It’s surprising to think sometimes that the book Fatbag, my first professional (i.e. paid!) job as an illustrator, was 30 years ago this year. I remember creating the drawings like it was yesterday.
Having graduated from Manchester I moved to Norwich, where my parents had decided to re-settle during my absence. Rural Norfolk was a complete contrast to Manchester. I knew nothing about Norwich at all, but there was a burgeoning music and arts scene which I slipped into pretty quickly. With virtually no budget I started anonymously publishing an indies music/arts fanzine The Blue Blanket, through which I interviewed bands, touring and local, ran local event listings, plus there were odd features on the arts, and opinionated flippant essays under various nom-de-plumes. And of course it was fully illustrated with my work. It was fun, made me a bunch of friends very quickly, and invariably sold out. Somewhere along the years of multiple housemoving I lost my own remaining copies, so I’ve only memories of the magazine now, but recently I did find one piece of artwork in my dad’s house.
Any funds raised were pumped straight back into the production of the magazine, so the print quality and distribution gradually improved, the print run more than doubled over a year. However by then it was becoming a burden to write, illustrate, edit and publish largely by myself, the magazine was a full time job and I always paid for contributions, leaving very little for myself. I had to make a choice – am I going to do this for a living? In which case I’d need to generate some income from it, or take up the reins of freelance illustration, which I’d just spent 4 years studying? It was time to get serious about my career.
After throwing most of my student artwork out of the window on the last day at Manchester Poly (see previous post) I just had a simple portfolio of graduate pieces I wasn’t particularly happy with, mostly black and white. So I began looking with fresh eyes at the market for children’s illustration. I worked on some story ideas and drew a full colour dummy picture book Bored Brenda, (a modern day twist on The Fisherman’s Wife, set in Manchester) plus a couple of other watercolour portfolio pieces, and added drawings from The Blue Blanket to my degree show black and white work.
On a bleak spring day I jumped on a train to London with around 4 or 5 appointments with publishers. It wasn’t the first time I’d carted my wares around the streets of the capital, but previous times were as a student, showing college projects. This was different, my portfolio had a purpose, it was much more focused towards getting me employed. It’s strange that all this energy had suddenly appeared after I left college, in retrospect, it was a combination of The Blue Blanket and fear of unemployment that cranked me into gear.

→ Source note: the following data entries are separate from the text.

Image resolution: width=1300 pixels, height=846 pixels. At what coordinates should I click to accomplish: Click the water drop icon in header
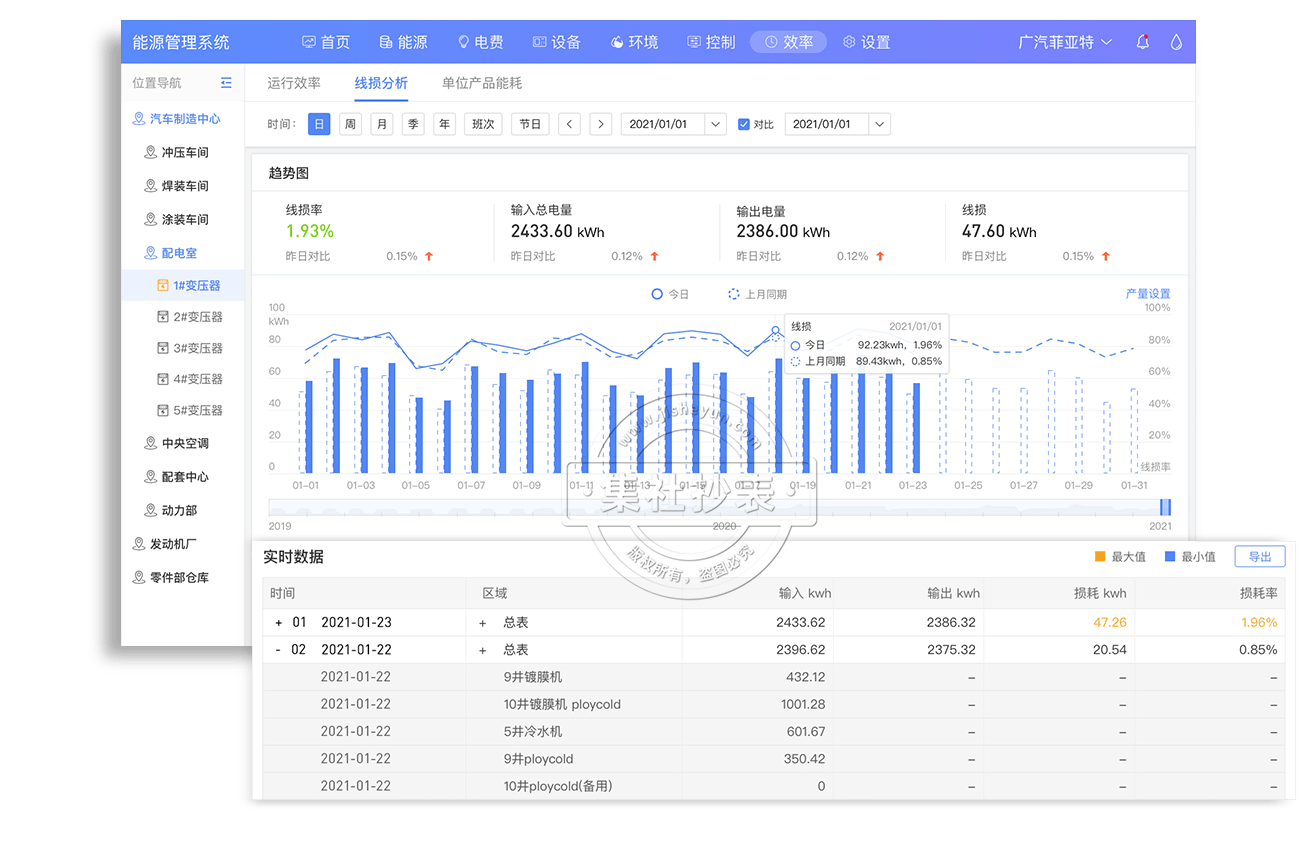[1176, 42]
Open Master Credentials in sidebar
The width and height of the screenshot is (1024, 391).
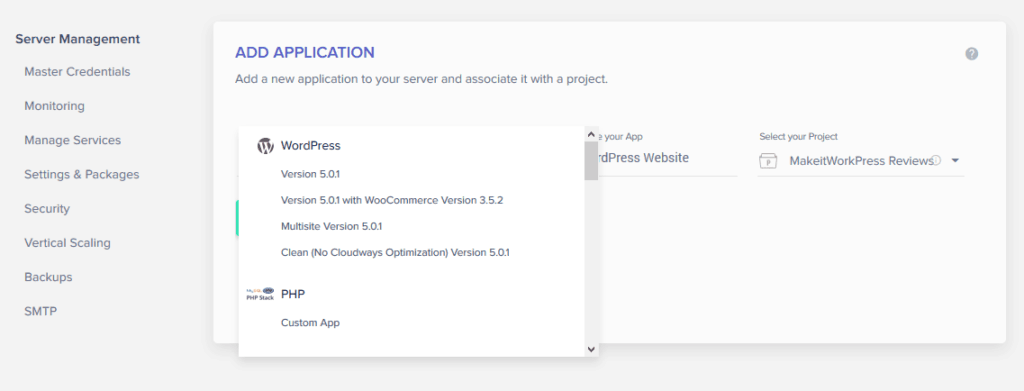77,72
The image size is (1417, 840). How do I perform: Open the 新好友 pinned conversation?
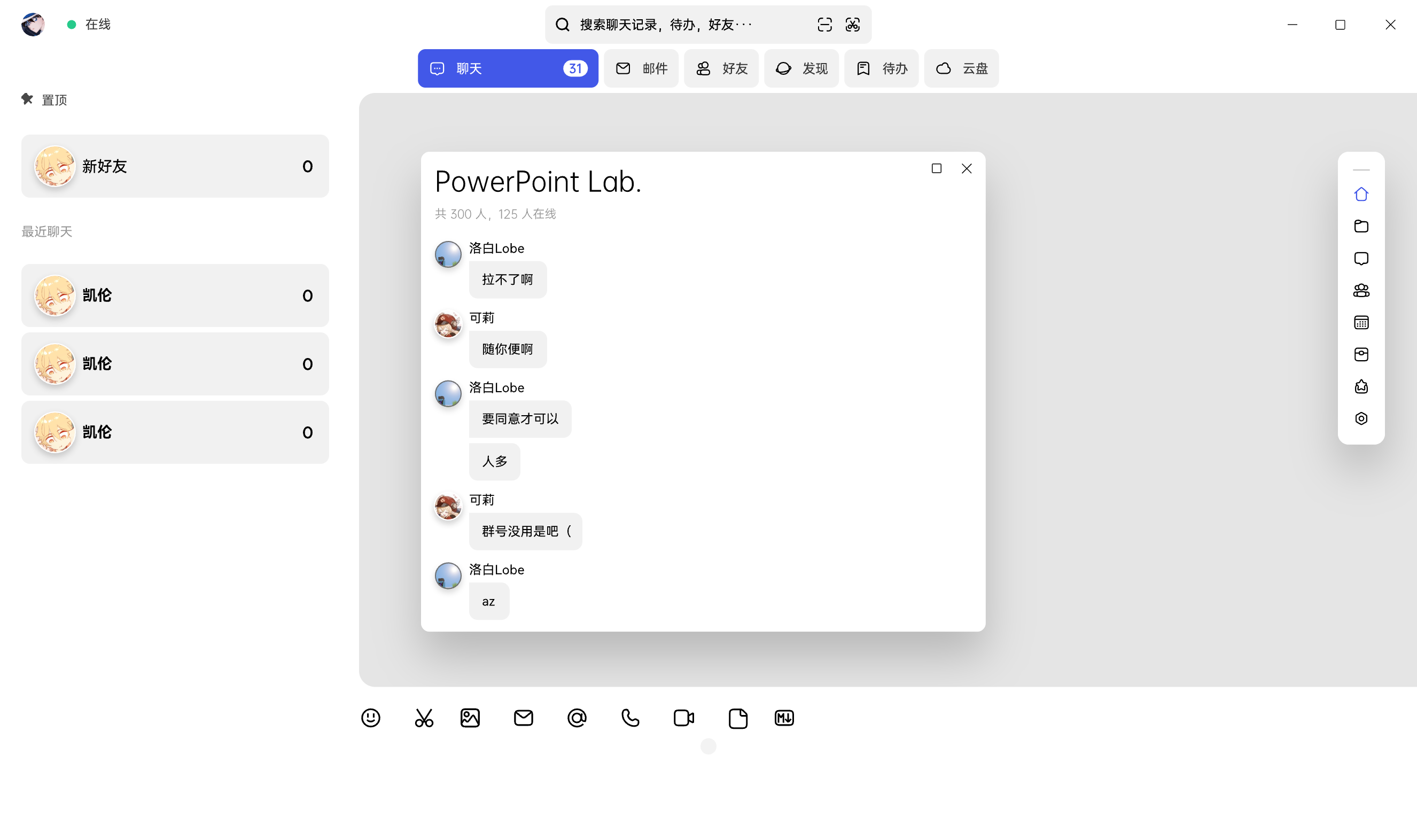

A and C Black were the last publisher I saw that day of lugging my portfolio around. It was belting down with rain and I was pretty drenched, I often wonder whether the art director (now Managing Director) Jill Coleman took pity on my bedraggled appearance. But she liked my drawings, and to my surprise and delight offered me a book to illustrate, written by the then largely unknown Jeremy Strong. Suddenly I was in business, the flat fee seemed very reasonable for the time (little did I know Fatbag would still be on the shelves 30 years later and I wouldn’t earn a penny from any of the subsequent printings or editions!).
The book is sheer pantomime farce, the story of an evil vacuum cleaner that takes on a life of its own and goes on the rampage. Growing bigger and more powerful the more it slurps, Fatbag trashes the town, chased by the completely ineffective police and fire brigade.
Eventually Fatbag meets his come-uppance thanks to the local school cleaner Elsie Bunce, with the help of a TV curry recipe.
I worked on Fatbag in my bedroom on an old kitchen table once belonging to my grandmother, such was the extent of my first studio, 30 line drawings and cover. Although I’m proud of the book as my first commission, I was clearly finding my way, some of the drawings are inconsistent, and I’ve always disliked the cover, but it was a start. Fatbag set me on the road, over the next year two more book commissions were to follow (Get Lavinia Goodbody! for the Andersen Press and A Canoe in the Mist for Jonathan Cape). My story Bored Brenda was eventually published (though truncated) in Storyteller magazine (Marshal Cavendish), by which time I’d moved to London. After a year of incubation I joined old Manchester mate Andy Royston to set up Façade Art Studios, from that point there was no looking back.